--- START OF Data entries ---

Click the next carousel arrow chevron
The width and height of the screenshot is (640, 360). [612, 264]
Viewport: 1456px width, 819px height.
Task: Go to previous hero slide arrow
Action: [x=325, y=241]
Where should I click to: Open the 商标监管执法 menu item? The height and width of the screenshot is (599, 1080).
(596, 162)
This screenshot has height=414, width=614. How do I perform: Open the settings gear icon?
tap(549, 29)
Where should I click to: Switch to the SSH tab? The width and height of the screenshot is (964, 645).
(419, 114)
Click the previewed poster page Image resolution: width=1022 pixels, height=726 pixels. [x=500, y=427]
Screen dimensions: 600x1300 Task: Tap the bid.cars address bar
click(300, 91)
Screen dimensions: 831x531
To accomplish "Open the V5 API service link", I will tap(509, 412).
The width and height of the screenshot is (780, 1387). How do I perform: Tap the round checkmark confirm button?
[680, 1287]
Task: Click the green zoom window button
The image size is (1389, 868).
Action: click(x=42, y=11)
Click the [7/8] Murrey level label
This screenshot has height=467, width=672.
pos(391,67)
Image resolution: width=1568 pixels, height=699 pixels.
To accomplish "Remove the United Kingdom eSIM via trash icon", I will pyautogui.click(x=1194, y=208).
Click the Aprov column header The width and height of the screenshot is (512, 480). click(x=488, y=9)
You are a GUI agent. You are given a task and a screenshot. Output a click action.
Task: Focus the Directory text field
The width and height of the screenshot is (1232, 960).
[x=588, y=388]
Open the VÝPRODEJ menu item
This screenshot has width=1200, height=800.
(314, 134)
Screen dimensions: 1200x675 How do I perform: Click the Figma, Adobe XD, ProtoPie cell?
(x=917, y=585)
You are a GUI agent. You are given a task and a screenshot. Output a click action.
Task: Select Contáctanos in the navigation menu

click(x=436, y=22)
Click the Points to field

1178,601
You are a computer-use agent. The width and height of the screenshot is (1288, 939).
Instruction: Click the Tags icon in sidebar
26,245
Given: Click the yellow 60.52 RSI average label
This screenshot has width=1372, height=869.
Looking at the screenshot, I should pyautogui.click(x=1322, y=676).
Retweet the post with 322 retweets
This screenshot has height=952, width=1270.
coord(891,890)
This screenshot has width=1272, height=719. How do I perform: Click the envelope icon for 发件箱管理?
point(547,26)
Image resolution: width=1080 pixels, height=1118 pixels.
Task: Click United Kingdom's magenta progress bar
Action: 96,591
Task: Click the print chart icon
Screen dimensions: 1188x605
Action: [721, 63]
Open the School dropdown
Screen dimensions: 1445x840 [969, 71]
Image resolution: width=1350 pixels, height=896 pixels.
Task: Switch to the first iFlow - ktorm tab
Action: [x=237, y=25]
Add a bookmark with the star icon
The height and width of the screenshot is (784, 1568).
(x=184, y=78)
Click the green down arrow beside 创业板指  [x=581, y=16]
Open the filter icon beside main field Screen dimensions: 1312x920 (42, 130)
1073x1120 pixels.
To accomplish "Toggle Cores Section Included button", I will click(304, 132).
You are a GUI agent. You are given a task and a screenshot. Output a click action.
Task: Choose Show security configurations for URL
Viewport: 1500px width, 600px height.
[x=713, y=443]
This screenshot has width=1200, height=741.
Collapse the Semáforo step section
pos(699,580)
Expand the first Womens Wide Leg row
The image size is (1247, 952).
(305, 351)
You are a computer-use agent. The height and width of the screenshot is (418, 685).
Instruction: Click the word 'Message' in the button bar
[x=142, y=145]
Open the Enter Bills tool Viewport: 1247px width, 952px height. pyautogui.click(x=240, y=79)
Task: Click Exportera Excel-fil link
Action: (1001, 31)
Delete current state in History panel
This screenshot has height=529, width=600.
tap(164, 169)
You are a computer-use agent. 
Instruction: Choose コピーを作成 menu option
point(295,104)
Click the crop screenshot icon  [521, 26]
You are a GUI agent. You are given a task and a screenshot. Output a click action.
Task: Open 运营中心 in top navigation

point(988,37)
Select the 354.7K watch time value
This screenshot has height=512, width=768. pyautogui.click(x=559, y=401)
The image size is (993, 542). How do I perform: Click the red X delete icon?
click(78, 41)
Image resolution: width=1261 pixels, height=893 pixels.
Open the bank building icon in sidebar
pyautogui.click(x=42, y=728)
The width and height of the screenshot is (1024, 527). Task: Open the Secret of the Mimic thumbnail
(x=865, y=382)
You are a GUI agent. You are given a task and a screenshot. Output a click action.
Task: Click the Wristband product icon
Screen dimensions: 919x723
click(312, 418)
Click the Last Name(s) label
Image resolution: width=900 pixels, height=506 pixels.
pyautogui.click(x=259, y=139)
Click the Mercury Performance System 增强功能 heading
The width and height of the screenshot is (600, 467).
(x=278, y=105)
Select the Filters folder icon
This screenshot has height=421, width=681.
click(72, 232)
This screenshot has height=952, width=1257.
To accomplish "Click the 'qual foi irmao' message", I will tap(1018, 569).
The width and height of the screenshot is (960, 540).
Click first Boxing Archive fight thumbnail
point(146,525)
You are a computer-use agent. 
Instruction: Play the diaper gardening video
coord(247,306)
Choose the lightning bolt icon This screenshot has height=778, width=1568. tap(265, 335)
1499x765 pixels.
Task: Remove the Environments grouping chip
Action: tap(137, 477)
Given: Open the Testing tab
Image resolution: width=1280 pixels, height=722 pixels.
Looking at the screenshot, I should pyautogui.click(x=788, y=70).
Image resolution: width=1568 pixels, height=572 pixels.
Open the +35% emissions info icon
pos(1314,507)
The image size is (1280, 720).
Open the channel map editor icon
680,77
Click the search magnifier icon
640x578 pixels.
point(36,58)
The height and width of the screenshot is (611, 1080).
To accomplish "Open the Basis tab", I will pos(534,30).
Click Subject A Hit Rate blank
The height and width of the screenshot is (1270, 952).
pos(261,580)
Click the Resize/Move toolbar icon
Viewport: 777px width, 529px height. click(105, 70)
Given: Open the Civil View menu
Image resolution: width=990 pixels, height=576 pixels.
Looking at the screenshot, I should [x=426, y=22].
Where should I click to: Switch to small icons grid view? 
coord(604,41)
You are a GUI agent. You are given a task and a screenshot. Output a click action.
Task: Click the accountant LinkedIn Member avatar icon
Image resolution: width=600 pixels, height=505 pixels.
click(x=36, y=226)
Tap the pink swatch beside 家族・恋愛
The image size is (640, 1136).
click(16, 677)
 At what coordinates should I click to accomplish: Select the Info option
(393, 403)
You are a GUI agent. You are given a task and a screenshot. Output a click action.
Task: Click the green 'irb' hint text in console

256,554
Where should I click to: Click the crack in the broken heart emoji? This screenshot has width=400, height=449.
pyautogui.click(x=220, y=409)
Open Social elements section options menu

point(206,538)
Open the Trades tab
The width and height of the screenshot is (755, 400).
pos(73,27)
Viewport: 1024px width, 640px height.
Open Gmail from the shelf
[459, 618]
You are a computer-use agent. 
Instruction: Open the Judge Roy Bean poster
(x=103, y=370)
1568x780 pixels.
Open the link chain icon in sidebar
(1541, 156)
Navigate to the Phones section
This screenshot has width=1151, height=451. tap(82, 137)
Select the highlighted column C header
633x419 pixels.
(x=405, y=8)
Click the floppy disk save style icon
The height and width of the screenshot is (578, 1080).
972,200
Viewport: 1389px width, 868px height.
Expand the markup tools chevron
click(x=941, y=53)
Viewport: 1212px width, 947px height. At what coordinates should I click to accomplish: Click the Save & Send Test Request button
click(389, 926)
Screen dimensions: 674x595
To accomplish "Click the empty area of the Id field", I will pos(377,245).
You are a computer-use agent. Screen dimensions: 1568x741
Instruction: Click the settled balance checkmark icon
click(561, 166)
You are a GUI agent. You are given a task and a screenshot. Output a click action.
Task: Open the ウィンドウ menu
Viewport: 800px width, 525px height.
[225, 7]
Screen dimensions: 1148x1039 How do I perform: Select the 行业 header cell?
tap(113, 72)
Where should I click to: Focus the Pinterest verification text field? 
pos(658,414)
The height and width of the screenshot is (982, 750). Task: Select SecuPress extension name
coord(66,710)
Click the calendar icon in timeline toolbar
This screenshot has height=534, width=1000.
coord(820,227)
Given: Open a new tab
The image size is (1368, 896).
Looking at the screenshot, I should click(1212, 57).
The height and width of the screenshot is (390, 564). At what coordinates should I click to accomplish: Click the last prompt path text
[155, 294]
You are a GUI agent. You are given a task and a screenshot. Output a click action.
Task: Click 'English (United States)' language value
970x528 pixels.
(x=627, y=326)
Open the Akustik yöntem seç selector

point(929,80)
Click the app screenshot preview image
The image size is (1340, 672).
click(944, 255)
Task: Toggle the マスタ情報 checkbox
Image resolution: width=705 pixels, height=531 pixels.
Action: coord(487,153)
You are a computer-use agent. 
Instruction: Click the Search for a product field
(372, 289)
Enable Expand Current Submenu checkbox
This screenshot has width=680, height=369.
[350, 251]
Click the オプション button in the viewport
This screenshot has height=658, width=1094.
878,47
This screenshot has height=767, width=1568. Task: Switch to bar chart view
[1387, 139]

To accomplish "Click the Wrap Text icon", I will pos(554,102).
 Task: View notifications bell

--- END OF Data entries ---

Problem to work on: Copy the rows from the line with "Where should I click to: Switch to small" up to and including the line with "click(x=36, y=226)", changing "LinkedIn Member" to "LinkedIn User" and keeping everything else the same.

Task solution:
Where should I click to: Switch to small icons grid view? 
coord(604,41)
You are a GUI agent. You are given a task and a screenshot. Output a click action.
Task: Click the accountant LinkedIn User avatar icon
Image resolution: width=600 pixels, height=505 pixels.
click(x=36, y=226)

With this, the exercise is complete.